Are you feeling wiped out after a workout? Maybe it's time to take a closer look at what you're eating before you hit the gym!

Whitney English, a registered dietitian nutritionist, joined us on Good Day LA with healthy food ideas to fuel your workout:

-- Pre-workout you want to make sure your glycogen stores are full so you have plenty of energy to complete your workout. This means consuming healthy sources of carbohydrates.
-- Aim for a small snack about an hour before your workout or a carb-rich meal 2-4 hours before.
-- If you're working out first thing in the AM, no need to fuel ahead of time.
-- Post-workout you want to replenish your glycogen stores and provide your muscles with protein to help rebuild the muscle you broke down during your workout.
-- You want to get in about 15-25 grams of protein within 2 hours of exercise.
-- Carbohydrates help your muscles use the protein you eat more efficiently, so it's essential to have them both together.

Pre-Workout Snacks:
-- Banana
-If you're on the go and only have an hour before your workout, a banana is a quick and easy way to get in those carbs.
-- Made In Nature Figgy Bites
-These dried fruit snacks are another easy, on-the-go option.
-- Whole Grain English Muffin or Toast with a little avocado or nut butter
-If you've got at least two hours, this is a great way to get in those carbs and the fat will help you stay full longer.
-- Homemade Oatmeal Cookie
-4-ingredient cookies made with just oats, peanut butter, and banana.
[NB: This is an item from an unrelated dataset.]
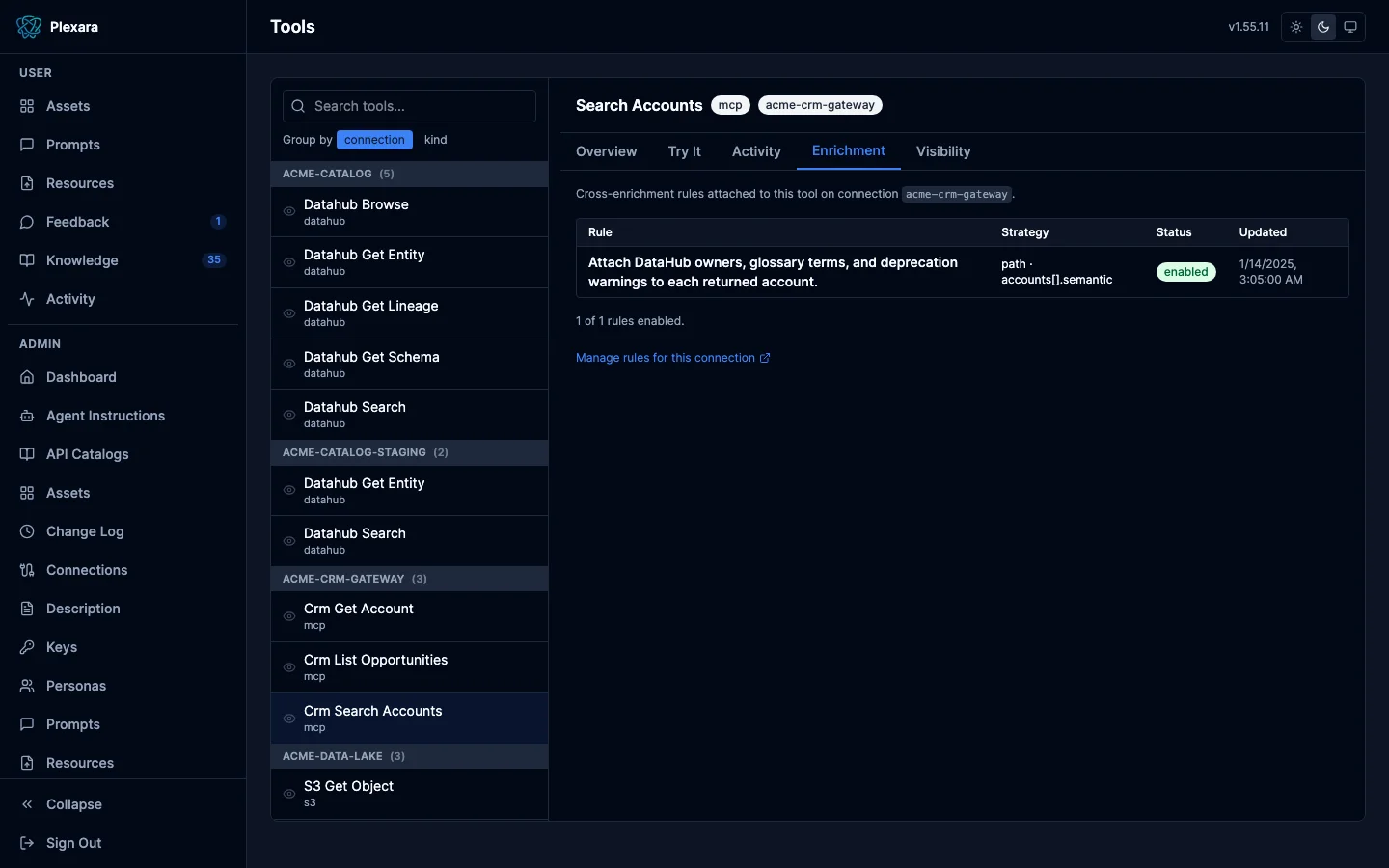Switch to the Try It tab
Great source of complex carbs and easy to bring on the go.

Post-Workout Snacks:
-- ¼ cup of nuts + an apple
-An easy snack to take on the go if you don't have time for a meal post-workout.
-- A healthy smoothie.
-Raspberry Bliss Smoothie: frozen raspberries, unsweetened vanilla soy milk, frozen banana, chia seeds.
-- Oatmeal
-Super Seed Oatmeal: ½ cup oats, chia seeds, flax seeds, hemp seeds, etc If you have time for a full breakfast this is a great way to get in your protein and complex carbs and will keep you feeling full and satisfied for hours.
-- Lentil + Avocado Wrap
-A whole grain tortilla, beans, avocado, and veggies will provide you with a great balance of protein, complex carbs, and healthy fat to replenish your body. It's also an easy option to pack before the gym to enjoy after your sweat sesh.